▶ **PROBLEM**
Which credit ratings agencies are named in the weekly update below?
====== EXCERPTED PASSAGE ======
Weekly update
  • Weekly update
  • 5 minute read

A good week for

  • Oil gained c. +1.5% in US dollar terms
  • The US dollar strengthened modestly on a trade weighted basis

A bad week for

  • Equities softened, led lower by Europe (c.-1.6% in sterling terms)
  • Bonds also declined, with US treasuries and UK gilts down c. -0.5% in local terms

UK monetary policy

The Bank of England (BoE) voted to raise interest rates again at its August meeting, taking the policy rate to 5.25%. In July, the Bank executed a double-sized 0.5% hike in response to the rapid rise in market-based indicators of inflation and interest rate expectations, along with stronger-than-expected growth and inflation data. But this month its guidance was more sanguine, with the policy statement focussing on how long rates needed to be restrictive for, rather than how much higher they needed to be. This likely signals that Monetary Policy Committee members expect rate hikes to be coming to an end. While interest rate expectations have cooled since their peak in July, they remain higher than at the time of the May report, when GDP and employment forecasts were revised dramatically higher. The higher expected path of rates has contributed to a downward revision in GDP forecasts, with growth now expected to be below 1% through to 2025, and inflation below the 2% target at the end of the forecast. Given that the government is likely to cut taxes ahead of the next general election, which could support spending, growth is likely to be somewhat stronger than this, which could support inflation also.

UK housing

June money and credit data pointed to an acceleration in the housing market, with mortgage approvals rising to an eight-month high. However, approvals remain below the pre-pandemic average and the June pick-up likely reflects the lagged effect of a lull in mortgage rates that happened in the late spring. Survey data from the Royal Institute of Chartered Surveyors points to weaker activity in July and beyond. This is echoed by July house price data from Nationwide, which saw prices down 0.2% month-on-month. The impact of interest rate rises is likely to be gradual, given the higher proportion of fixed-rate mortgages than in the past, with the effective mortgage rate on the outstanding stock still below 3%.

US borrowing

The credit quality of US government bonds was downgraded by ratings agency Fitch last week, on declining governance standards and weakening debt-to-GDP metrics. The downgrade saw the US’s rating fall to stable (AA+). S&P also rates the US government as stable, with Moody’s now the only AAA rating. Fitch cited for the downgrade a significant increase in government debt in the wake of the pandemic. 2020 saw debt grow to 115% of GDP, compared to 94% in 2019, and debt is expected to remain at around 110% through to 2024. Fitch argued that the “debt ceiling” mechanism, whereby additional borrowing must be negotiated on a bipartisan basis, added further risk to the sovereign’s rating, as defaults were possible if no agreement was found. The market response to the downgrade was sanguine, reflecting the fact that US treasuries remain a popular safe-haven asset and that its rating is still strong relative to peers.

US employment

July’s US payroll report was taken as a sign that the US Federal Reserve’s monetary medicine was taking effect. Non-farm payrolls were in line with expectations, rising by 187,000, and June’s print was revised lower to 185,000. Further evidence of softening was in hours worked, down from 34.4 hours/week to 34.3, a 0.2% decline in aggregate hours worked in July. The continued gradual deceleration in labour data is expected to allow the Fed to end monetary tightening, or at least to limit the pace of further rate hikes. Market pricing of rates reflects this, with negligible further hiking expected, and almost one percentage point of cuts anticipated by next summer.
====== DATA BLOCK ======
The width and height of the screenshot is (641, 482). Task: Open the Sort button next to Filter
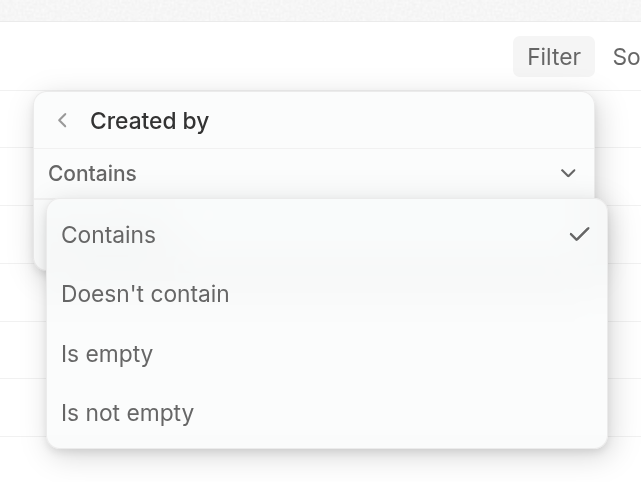(x=626, y=57)
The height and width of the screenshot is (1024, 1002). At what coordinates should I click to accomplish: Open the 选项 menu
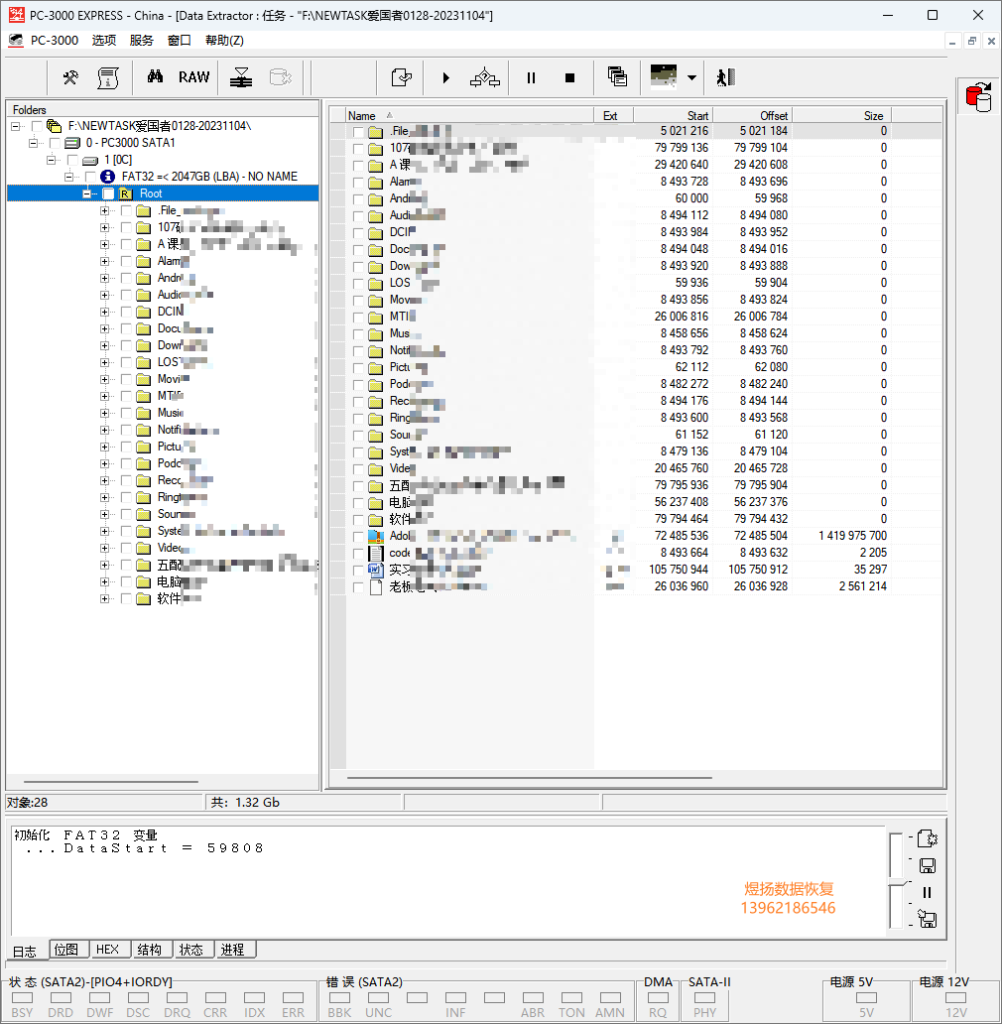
======
▶ **EXERCISE RESPONSE**
Fitch, S&P, Moody's